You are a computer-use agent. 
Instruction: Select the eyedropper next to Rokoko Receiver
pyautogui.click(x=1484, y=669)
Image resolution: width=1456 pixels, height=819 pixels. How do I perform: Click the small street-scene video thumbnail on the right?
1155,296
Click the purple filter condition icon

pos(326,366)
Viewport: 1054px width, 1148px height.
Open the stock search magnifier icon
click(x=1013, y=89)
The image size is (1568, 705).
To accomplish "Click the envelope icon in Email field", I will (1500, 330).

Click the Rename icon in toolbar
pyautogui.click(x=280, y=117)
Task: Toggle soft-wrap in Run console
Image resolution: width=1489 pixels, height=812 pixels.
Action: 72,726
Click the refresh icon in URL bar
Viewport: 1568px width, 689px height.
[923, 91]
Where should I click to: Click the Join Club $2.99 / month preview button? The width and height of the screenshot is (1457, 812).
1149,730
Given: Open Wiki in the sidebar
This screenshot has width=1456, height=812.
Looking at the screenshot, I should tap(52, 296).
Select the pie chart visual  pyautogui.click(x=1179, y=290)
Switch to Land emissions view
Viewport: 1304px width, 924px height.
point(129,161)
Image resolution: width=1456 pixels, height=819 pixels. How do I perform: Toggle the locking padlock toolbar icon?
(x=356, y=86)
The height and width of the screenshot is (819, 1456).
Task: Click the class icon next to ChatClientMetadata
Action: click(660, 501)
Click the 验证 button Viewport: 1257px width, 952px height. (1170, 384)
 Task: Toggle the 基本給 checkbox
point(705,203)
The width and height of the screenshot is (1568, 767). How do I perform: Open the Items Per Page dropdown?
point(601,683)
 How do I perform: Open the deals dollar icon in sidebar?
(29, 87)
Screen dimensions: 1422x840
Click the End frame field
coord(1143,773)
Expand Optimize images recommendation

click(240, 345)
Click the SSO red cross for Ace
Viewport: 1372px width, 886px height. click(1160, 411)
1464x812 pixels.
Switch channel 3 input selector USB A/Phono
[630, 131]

» WORK ITEM
After reading through the material, print all of it again exactly.

» TASK ANSWER
You are a computer-use agent. 
Instruction: Select the eyedropper next to Rokoko Receiver
pyautogui.click(x=1484, y=669)
Image resolution: width=1456 pixels, height=819 pixels. How do I perform: Click the small street-scene video thumbnail on the right?
1155,296
Click the purple filter condition icon

pos(326,366)
Viewport: 1054px width, 1148px height.
Open the stock search magnifier icon
click(x=1013, y=89)
The image size is (1568, 705).
To accomplish "Click the envelope icon in Email field", I will (1500, 330).

Click the Rename icon in toolbar
pyautogui.click(x=280, y=117)
Task: Toggle soft-wrap in Run console
Image resolution: width=1489 pixels, height=812 pixels.
Action: 72,726
Click the refresh icon in URL bar
Viewport: 1568px width, 689px height.
[923, 91]
Where should I click to: Click the Join Club $2.99 / month preview button? The width and height of the screenshot is (1457, 812).
1149,730
Given: Open Wiki in the sidebar
This screenshot has width=1456, height=812.
Looking at the screenshot, I should tap(52, 296).
Select the pie chart visual  pyautogui.click(x=1179, y=290)
Switch to Land emissions view
Viewport: 1304px width, 924px height.
point(129,161)
Image resolution: width=1456 pixels, height=819 pixels. How do I perform: Toggle the locking padlock toolbar icon?
(x=356, y=86)
The height and width of the screenshot is (819, 1456).
Task: Click the class icon next to ChatClientMetadata
Action: click(660, 501)
Click the 验证 button Viewport: 1257px width, 952px height. (1170, 384)
 Task: Toggle the 基本給 checkbox
point(705,203)
The width and height of the screenshot is (1568, 767). How do I perform: Open the Items Per Page dropdown?
point(601,683)
 How do I perform: Open the deals dollar icon in sidebar?
(29, 87)
Screen dimensions: 1422x840
Click the End frame field
coord(1143,773)
Expand Optimize images recommendation

click(240, 345)
Click the SSO red cross for Ace
Viewport: 1372px width, 886px height. click(1160, 411)
1464x812 pixels.
Switch channel 3 input selector USB A/Phono
[630, 131]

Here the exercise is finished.